One of the most amazing things ever is meeting awesome people through my work. And THEN! Not only do I meet them here and think they're awesome, but I run into them out and about and they recognize me as their insurance agent and they had a really pleasant experience with me. And THEN! We start to cross paths all the time and become real friends!

The insurance biz ain't so bad.

Monday, September 30, 2013

Time & Patience

Time is exponentially increasing in speed. It's nuts. It's ridiculous! And also sort of exciting. Things are happening around us so fast we barely have time to graze them, let alone catch 'em and hold 'em. Everyone is in the same boat, it's happening to all of us, whether we're 25 years old or 60. Hey, at least we can all relate to time now, and not just the weather.
What makes time feel so fast? What's different today than was 10 or 15 years ago? I'm thinking maybe technology, and the increasingly high demands on the human being. The way we live today asks us to do everything at once, or else we can't keep up with growth and evolution of the company, or of the family, or even of the human race! Multi-tasking is risking a huge loss in focus and concentration. The best thing we could probably do for ourselves is learn how to shut off everything around us while working on one task. Sure, we may think that we're really, really good at speaking on the phone and driving and thinking of lunch all at the same time, but are we actually fully present in these circumstances?

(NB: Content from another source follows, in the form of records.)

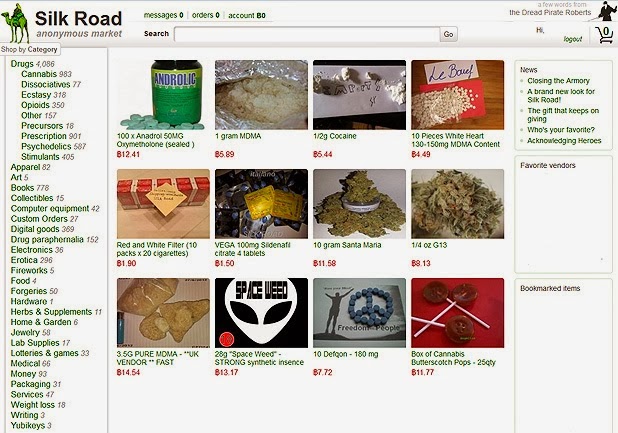Viewport: 618px width, 433px height.
Task: Click the Shop by Category tab
Action: pyautogui.click(x=30, y=49)
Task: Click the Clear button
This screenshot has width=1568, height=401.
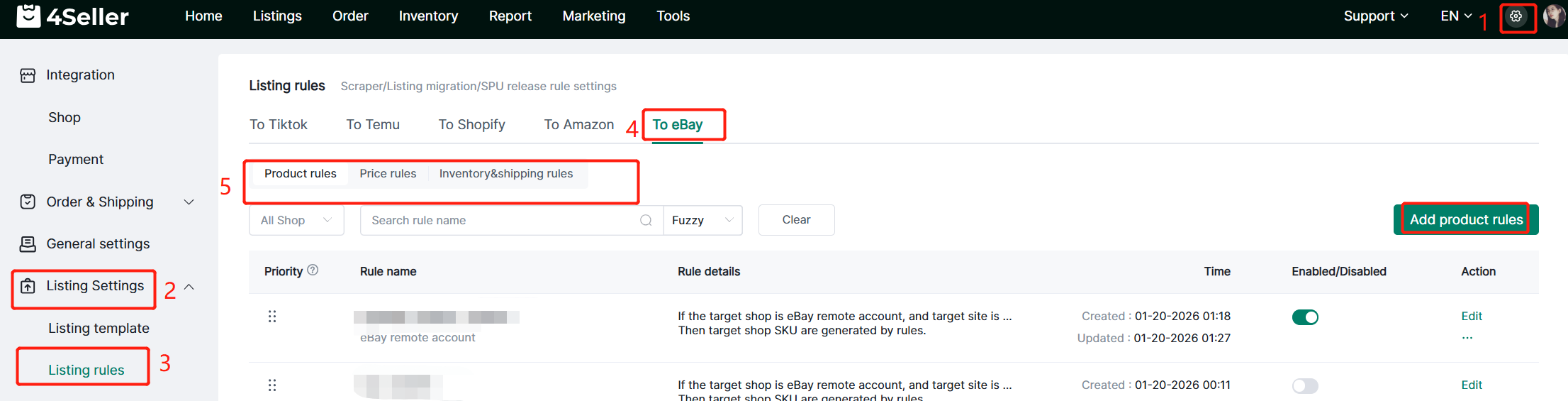Action: [x=796, y=220]

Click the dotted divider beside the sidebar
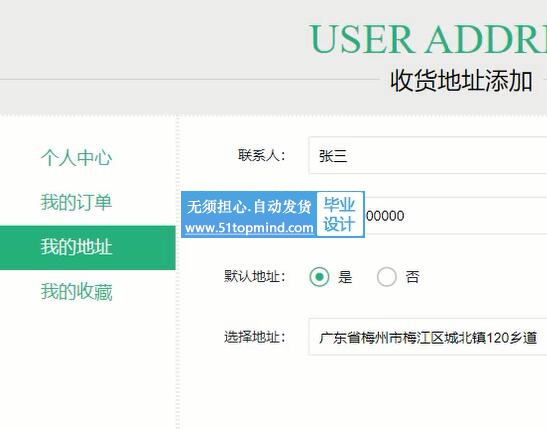click(178, 272)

Me thinks not. And my theory is that if we took a step back from all of this stuff, we might experience time slowing down once again. Instant gratification, wanting everything right now -- and getting it, thanks to the internet and iphones and all this -- makes us so impatient, so easily unnerved and anxious! Patience, the understanding and acceptance of a lengthy amount of time between two tasks (or, by dictionary.com's terms: an ability or willingness to suppress restlessness or annoyance when confronted with delay) is a virtue not many embody today. Maybe meditation practise should be incorporated into the schooling system so that the new generation grows up with the patience most of us lack.
Anyway, time is fucked up.
That is all.

Saturday, September 21, 2013

In the Fog


Thick with foreboding energy, creating a security blanket around the city before new times set in, the fog prepares us for autumn. I don't remember last year being this foggy, but I sure do love the vibe it creates. It's almost like a stillness, a quiet, comforting density that hugs us tightly before releasing us into the future. When I can't see very far in front of me I focus on my footsteps, and on the little details around me. There is no need to think too far ahead -- if I can't see it, there is no reason. It reminds me to let go, and trust that I always instinctively know where I'm going. There is nothing wrong with being where I am at this moment. Knowing that I do not know everything (and that I do not need to know) gives me a sense of ultimate freedom.